- _Work to complete_
Within the lines below, the span from the line with "The width and" to the line with "Task: Click the 'Sens' column header", both ends included, is to be reproduced exactly, with pictures omitted.

- _Given information_
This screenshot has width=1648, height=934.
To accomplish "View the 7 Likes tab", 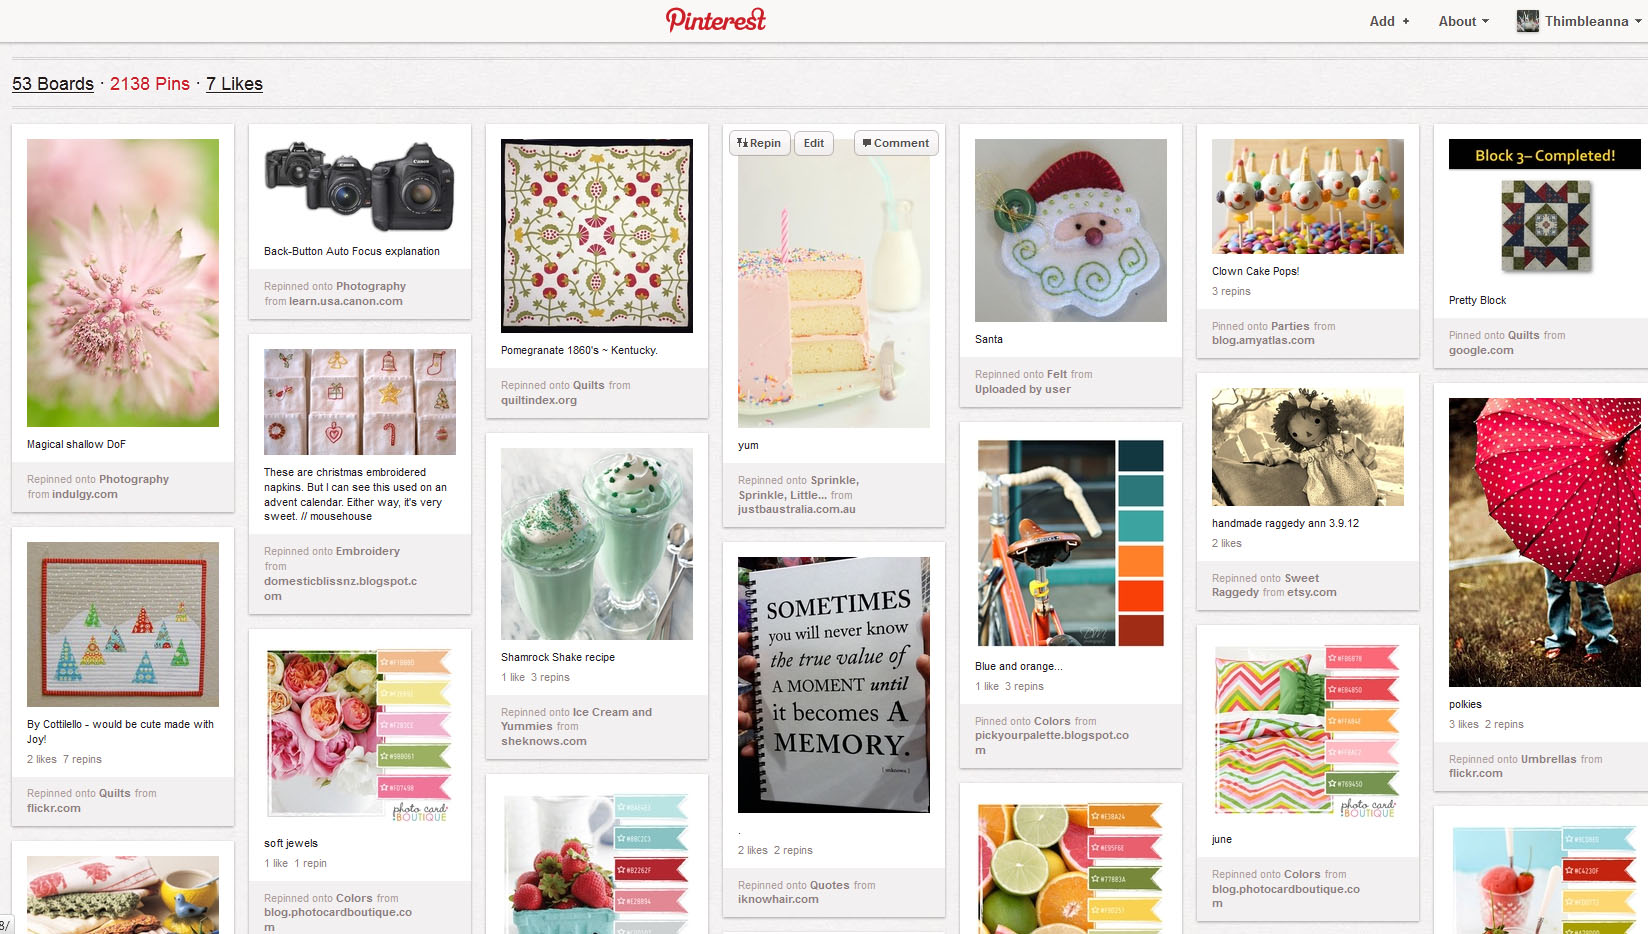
==
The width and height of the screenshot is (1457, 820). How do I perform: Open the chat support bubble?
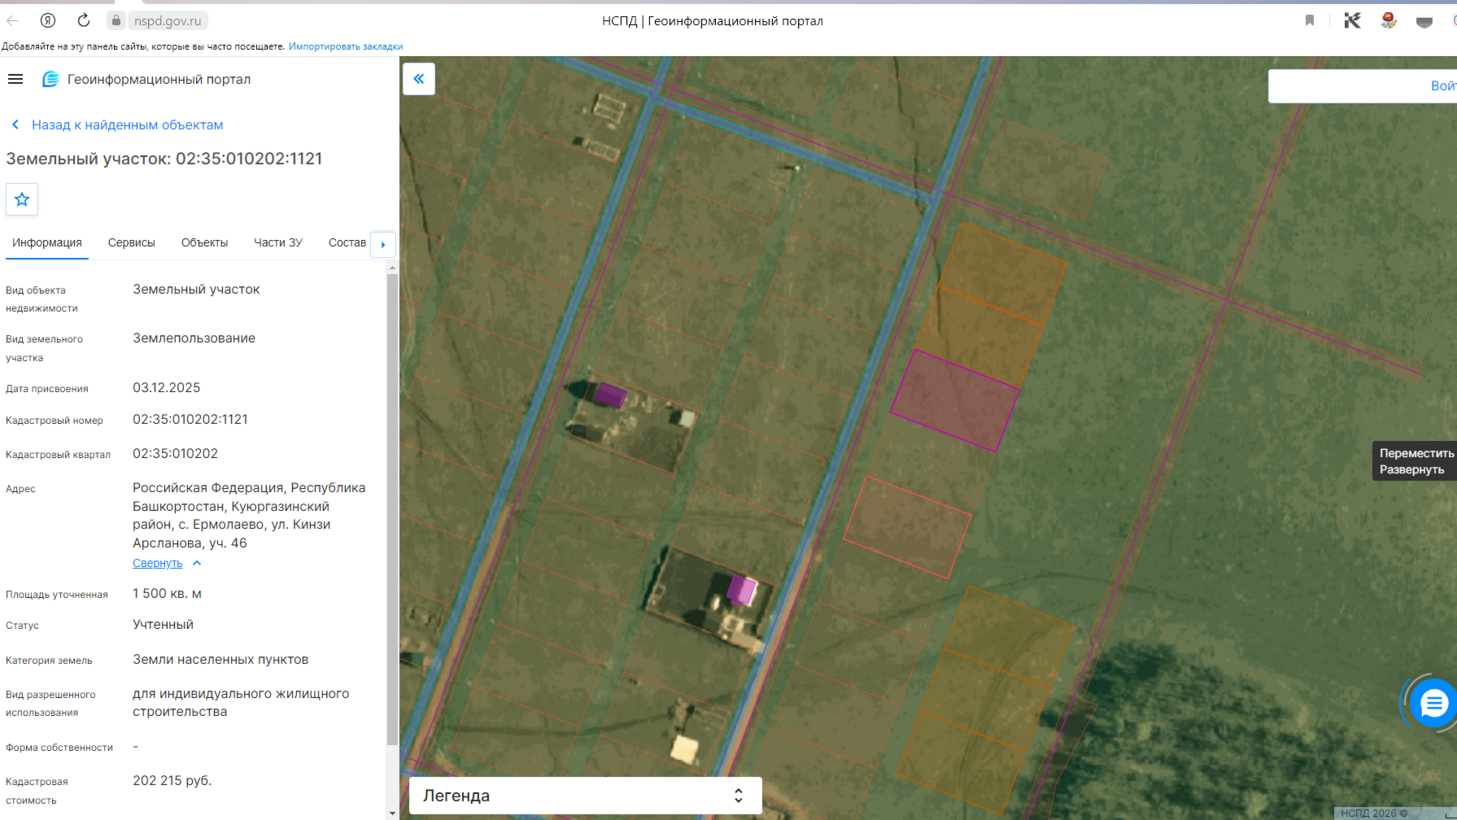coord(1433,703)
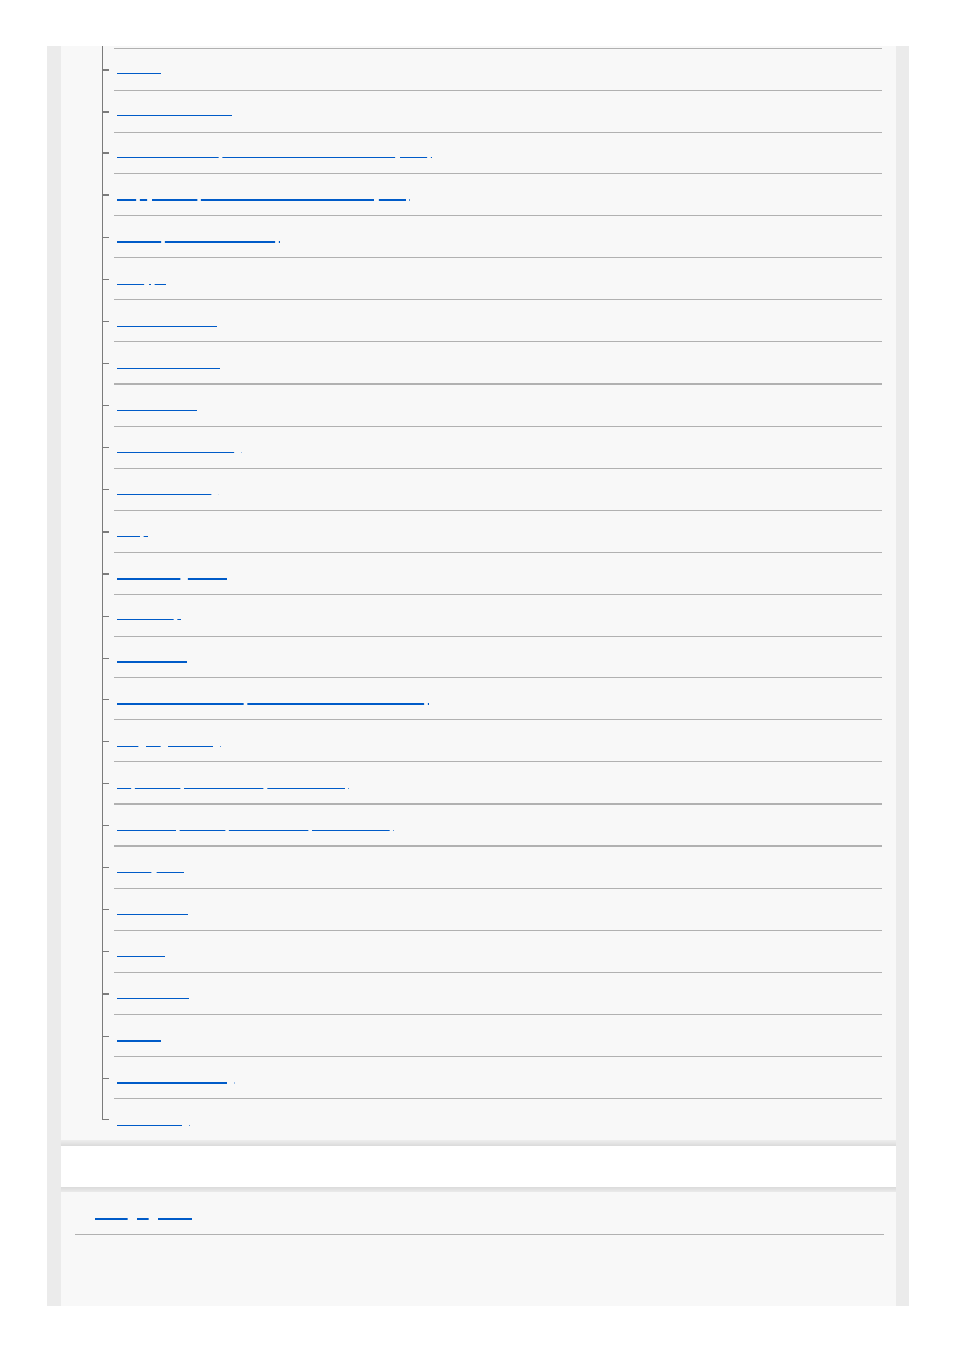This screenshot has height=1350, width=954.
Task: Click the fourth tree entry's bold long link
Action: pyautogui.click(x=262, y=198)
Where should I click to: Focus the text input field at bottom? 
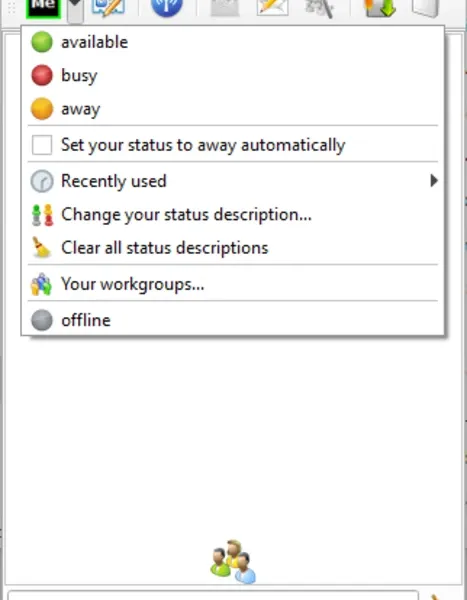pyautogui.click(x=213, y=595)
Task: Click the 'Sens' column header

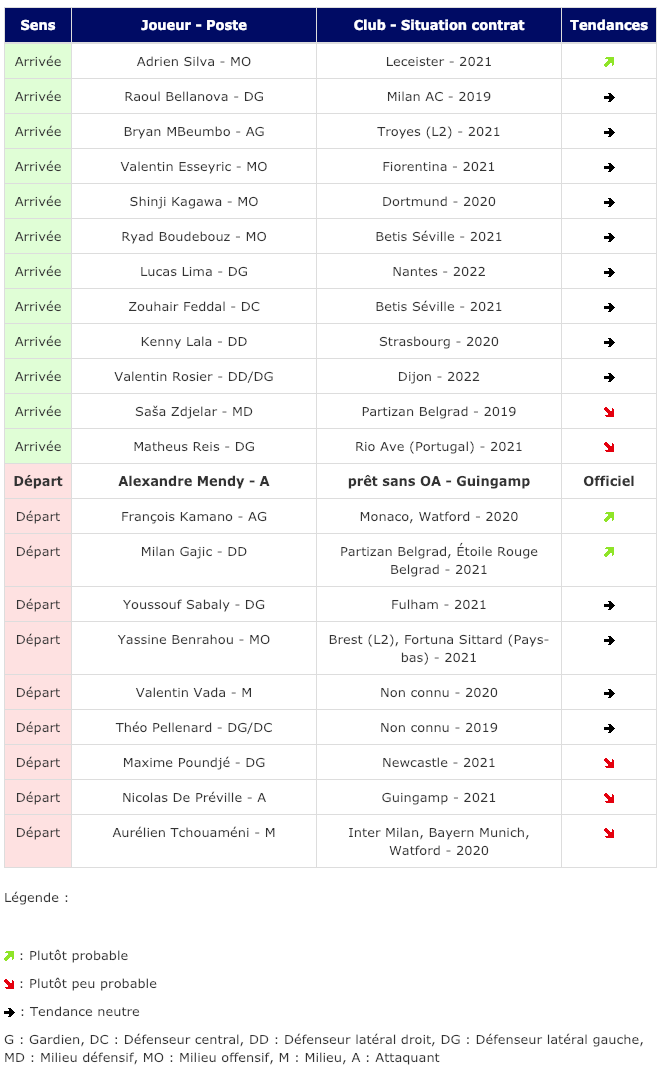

- _Written reply_
The width and height of the screenshot is (1457, 820). How do I perform: Open the chat support bubble?
coord(1433,703)
This screenshot has height=1350, width=954.
Task: Click the fourth tree entry's bold long link
Action: pyautogui.click(x=262, y=198)
Where should I click to: Focus the text input field at bottom? 
pyautogui.click(x=213, y=595)
Task: Click the 'Sens' column header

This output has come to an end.